▸ Task goal
For each line in the data below that has the word "icon", copy that line.
BEGIN Data to examine
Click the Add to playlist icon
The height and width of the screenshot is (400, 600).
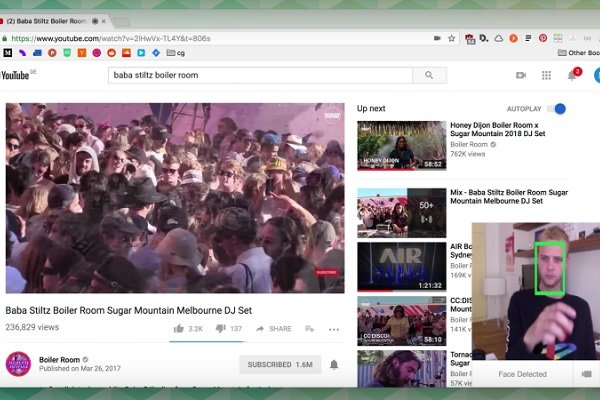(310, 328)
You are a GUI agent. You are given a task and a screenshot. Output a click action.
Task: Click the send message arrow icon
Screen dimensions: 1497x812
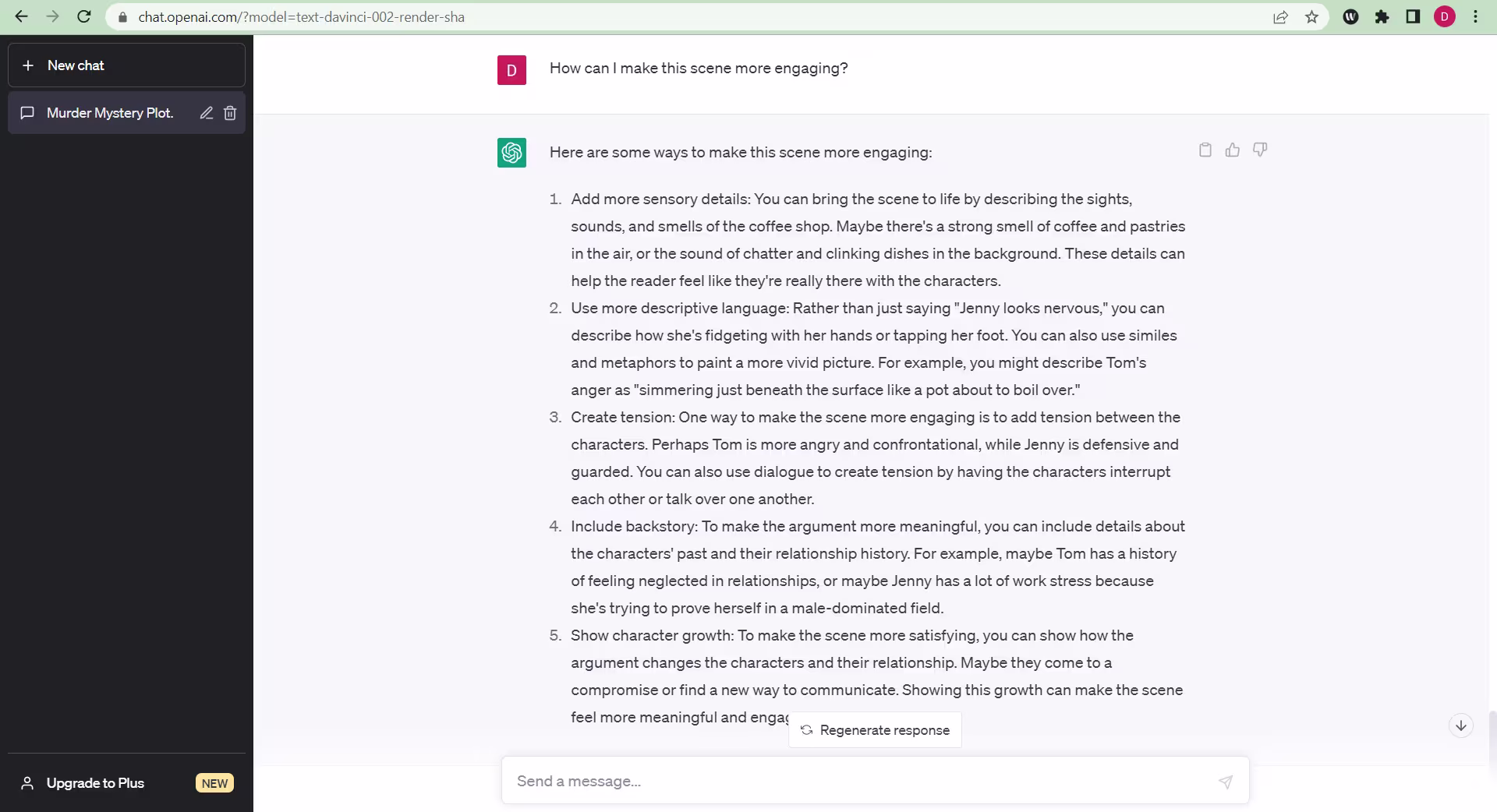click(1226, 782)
END Data to examine
▸ Output below
Click the Add to playlist icon
Task: Click the send message arrow icon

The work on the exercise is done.